Bil’s rating (out of 5): BB.
USA, 1981. Paramount Pictures. Screenplay by Frank Yablans, Frank Perry, Tracy Hotchner, Robert Getchell, based on the book by Christina Crawford. Cinematography by Paul Lohmann. Produced by Frank Yablans. Music by Henry Mancini. Production Design by Bill Malley. Costume Design by Irene Sharaff. Film Editing by Peter E. Berger. New York Film Critics Awards 1981.

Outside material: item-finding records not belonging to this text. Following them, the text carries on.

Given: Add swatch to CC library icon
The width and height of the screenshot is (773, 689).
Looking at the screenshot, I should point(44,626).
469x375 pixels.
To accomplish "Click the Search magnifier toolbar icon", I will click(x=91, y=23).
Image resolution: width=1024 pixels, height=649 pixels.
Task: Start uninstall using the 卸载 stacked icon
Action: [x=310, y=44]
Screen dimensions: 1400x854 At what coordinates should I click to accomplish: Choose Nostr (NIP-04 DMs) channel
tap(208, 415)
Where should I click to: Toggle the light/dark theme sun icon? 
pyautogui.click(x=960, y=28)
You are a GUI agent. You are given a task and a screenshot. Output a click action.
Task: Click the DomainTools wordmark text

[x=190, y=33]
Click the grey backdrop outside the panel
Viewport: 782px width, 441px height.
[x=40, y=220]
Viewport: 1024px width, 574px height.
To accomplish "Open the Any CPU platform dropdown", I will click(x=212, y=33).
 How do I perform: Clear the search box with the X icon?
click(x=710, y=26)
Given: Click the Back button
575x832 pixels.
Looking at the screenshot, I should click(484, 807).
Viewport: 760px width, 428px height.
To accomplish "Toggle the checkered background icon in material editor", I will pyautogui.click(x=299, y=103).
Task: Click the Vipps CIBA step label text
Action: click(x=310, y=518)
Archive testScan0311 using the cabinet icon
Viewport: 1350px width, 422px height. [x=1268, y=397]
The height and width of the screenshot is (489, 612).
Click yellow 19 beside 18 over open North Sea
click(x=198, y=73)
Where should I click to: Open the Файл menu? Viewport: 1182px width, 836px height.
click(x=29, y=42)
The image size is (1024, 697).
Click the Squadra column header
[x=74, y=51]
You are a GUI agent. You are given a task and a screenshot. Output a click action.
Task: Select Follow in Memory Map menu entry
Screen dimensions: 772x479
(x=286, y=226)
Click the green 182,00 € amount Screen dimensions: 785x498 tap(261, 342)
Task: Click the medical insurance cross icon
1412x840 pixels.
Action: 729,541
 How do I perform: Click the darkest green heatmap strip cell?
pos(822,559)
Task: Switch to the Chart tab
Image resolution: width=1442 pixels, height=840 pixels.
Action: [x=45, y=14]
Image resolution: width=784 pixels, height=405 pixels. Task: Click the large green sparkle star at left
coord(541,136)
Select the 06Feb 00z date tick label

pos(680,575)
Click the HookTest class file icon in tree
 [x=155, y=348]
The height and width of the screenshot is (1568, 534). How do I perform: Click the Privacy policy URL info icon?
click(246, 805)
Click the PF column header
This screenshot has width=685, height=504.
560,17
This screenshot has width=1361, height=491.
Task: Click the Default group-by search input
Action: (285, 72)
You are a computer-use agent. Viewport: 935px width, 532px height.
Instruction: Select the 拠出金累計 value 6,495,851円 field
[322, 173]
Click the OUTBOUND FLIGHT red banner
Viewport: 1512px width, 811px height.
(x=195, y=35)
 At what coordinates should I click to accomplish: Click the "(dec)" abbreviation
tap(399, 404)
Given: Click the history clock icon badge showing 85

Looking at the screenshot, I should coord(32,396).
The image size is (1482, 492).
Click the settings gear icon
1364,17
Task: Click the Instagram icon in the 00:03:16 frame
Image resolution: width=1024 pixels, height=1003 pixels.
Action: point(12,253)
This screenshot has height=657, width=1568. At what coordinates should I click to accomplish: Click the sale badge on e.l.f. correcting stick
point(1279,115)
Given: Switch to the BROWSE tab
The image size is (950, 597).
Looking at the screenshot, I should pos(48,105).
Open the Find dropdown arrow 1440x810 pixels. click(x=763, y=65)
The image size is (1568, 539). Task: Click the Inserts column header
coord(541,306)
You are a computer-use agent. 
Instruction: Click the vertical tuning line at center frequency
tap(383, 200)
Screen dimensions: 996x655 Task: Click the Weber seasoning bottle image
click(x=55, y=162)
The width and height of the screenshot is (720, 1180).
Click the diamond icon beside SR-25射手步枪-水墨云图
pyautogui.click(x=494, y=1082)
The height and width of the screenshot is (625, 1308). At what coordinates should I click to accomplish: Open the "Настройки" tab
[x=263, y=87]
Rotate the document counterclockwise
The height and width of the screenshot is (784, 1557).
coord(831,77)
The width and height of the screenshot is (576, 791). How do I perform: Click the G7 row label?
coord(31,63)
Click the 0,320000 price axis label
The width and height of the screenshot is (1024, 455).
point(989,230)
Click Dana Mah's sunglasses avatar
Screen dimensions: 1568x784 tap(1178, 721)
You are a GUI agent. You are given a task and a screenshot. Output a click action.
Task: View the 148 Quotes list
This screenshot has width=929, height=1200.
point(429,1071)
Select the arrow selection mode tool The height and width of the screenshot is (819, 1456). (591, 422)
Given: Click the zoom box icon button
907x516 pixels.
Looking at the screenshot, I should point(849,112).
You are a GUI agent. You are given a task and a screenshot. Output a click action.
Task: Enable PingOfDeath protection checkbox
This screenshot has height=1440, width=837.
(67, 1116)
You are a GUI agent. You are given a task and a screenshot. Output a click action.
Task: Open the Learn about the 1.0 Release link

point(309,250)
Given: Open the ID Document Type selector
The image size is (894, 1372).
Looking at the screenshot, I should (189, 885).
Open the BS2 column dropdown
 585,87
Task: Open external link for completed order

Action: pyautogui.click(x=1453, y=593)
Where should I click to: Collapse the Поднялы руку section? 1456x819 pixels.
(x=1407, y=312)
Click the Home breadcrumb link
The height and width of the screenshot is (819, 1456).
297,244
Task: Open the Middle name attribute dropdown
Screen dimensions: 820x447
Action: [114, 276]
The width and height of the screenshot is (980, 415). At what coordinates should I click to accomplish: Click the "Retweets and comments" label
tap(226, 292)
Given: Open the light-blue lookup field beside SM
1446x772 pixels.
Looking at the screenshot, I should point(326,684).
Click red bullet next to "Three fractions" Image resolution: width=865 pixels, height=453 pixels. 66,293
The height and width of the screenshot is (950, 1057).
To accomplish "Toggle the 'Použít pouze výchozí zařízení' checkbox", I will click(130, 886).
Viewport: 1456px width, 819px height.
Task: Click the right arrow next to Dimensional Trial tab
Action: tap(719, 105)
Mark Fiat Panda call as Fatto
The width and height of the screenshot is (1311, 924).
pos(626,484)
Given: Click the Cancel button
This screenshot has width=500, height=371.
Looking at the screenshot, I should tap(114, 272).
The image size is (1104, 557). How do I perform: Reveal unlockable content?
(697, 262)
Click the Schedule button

Oh come on, it’s a terrible movie, but imagine the world without gay men running around screaming “No more wire hangers!” If it weren’t responsible for the destruction of a great actress’s career, I’d say this was one of the best things to happen to the movie industry in the eighties: producers with such a low estimation of their audience’s intelligence finally getting a good slap in the face. However, it did ruin Faye Dunaway‘s chances of getting a good role for years, and for that it can never be forgiven. Only five years after her Oscar win for Network, Dunaway stars as Hollywood movie star Joan Crawford, who adopted two children in the thirties as a way to boost her public appeal, then proceeded to ruin their lives with her megalomaniac personality and unfortunate obsession with cleaning. At least that’s how it was described in daughter Christina Crawford’s tell-all trashy book, here portrayed by Diana Scarwid (a most underrated actress) as the abused daughter who endured being beaten over the aforementioned closet devices before finally getting it all out on paper (which she published while her mother was still alive). Dunaway really tears into the role and gives it her all, but the surroundings are cheap and the dramatic quality of the film is campy; she looks like a drag queen doing an imitation of Joan Crawford, so naturally the film has a cult appeal all of its own.